Kurdistan's tenuous relationship with Arab Iraq is even more evident some 75 km south, in Kirkuk. The city is less than a two-hour drive from Erbil, but the road trip into the other Iraq is a spooky one. To the left, there's a chain of forts left over from the Iran-Iraq war, crumbling masonry monsters that look like they were built according to World War I specifications. The Hamreen mountains to the right are practically deserted save for a series of sentry posts silhouetted along the ridgeline. And waiting straight ahead at the gates of Kirkuk is a natural-gas flare, an eternal flame that the locals call Babagurgur—which is the symbol of this oil-rich city.

Kirkuk, with its mixed population of Kurds, Arabs and Turkomans, has long had the potential to be a sectarian powder keg. Under Saddam's Baathist regime, the Iraqi government forced out a large number of the city's majority Kurdish population, and resettled the city with Arabs from the south. Now ethnic tensions have flared as Kurds are demanding the return of Kirkuk to their control. The day I visited last month, a series of two car bombs and three roadside bombs killed 18 people. On April 1, at least 15 people died in a suicide truck bombing.

The violence in this city of about a million people hasn't reached a level comparable to Baghdad. Infrastructure and services in the city are functional by Iraqi standards, no thanks to the central government, which delays projects by sheer inertia, say U.S. and Kurdish officials. Such neglect may soon reach a crisis point in Kirkuk. The Iraqi constitution calls for the city to hold a referendum by year's end on whether or not it should remain under control of the central Iraqi government in Baghdad or become part of Iraqi Kurdistan.

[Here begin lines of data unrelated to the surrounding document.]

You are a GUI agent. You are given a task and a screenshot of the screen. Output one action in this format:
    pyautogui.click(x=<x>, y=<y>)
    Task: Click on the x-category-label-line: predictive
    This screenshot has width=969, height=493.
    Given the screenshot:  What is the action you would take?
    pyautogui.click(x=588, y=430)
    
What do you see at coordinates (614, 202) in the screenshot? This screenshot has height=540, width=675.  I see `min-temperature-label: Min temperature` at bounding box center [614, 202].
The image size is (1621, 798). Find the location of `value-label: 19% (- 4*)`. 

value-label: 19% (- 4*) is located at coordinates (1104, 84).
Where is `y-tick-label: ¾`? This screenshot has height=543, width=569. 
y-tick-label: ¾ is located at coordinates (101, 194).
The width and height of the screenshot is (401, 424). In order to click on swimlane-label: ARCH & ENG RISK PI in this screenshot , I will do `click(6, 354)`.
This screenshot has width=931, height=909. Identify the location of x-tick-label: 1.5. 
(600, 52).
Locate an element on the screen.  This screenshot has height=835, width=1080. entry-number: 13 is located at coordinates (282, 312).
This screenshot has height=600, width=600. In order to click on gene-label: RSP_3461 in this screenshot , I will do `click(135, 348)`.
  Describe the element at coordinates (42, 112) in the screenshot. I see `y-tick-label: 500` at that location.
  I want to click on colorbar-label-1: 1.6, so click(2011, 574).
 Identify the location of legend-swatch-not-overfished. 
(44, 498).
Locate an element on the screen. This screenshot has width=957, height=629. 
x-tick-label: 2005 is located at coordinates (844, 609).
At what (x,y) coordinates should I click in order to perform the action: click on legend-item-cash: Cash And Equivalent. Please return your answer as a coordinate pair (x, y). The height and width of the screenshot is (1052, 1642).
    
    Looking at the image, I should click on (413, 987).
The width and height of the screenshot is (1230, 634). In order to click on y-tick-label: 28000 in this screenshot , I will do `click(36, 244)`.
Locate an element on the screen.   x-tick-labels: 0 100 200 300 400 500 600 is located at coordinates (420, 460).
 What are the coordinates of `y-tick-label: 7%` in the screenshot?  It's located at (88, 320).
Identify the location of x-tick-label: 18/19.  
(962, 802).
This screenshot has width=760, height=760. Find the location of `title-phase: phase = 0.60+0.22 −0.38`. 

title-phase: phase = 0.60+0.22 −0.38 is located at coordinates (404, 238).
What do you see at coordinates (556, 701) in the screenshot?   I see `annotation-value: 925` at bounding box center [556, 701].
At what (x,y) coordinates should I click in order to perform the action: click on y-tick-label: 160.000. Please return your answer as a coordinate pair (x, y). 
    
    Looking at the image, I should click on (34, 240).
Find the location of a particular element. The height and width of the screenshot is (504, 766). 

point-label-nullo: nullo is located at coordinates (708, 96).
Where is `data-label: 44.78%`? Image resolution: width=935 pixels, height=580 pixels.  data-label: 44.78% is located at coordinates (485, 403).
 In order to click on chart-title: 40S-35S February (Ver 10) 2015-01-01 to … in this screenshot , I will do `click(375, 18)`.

U.S. officials and Kurdish leaders know that unilateral moves by Kurds—to take Kirkuk on their own or to drop out of the Iraqi government—could not only provoke the ire of Iraq's Arab majority but also impel intervention by neighbors of Iraq such as Turkey, Iran and Syria that have restive Kurdish minorities of their own. Falah Mustafa Bakir, head of the Kurdish government's office of foreign relations, told me that declaring independence would be "political suicide." Just four years since the fall of Saddam, most Kurds may be willing to remain a part of Iraq for now, but few want their destinies to remain tied to a poor, failing state beset by sectarian carnage. Over time, the push for a free and independent Kurdistan may become irresistible. In a bid to manage expectations, the Kurdish leadership has introduced a new slogan, echoed in mosques and newspaper editorials: "Be Grateful." But eventually even gratitude runs out.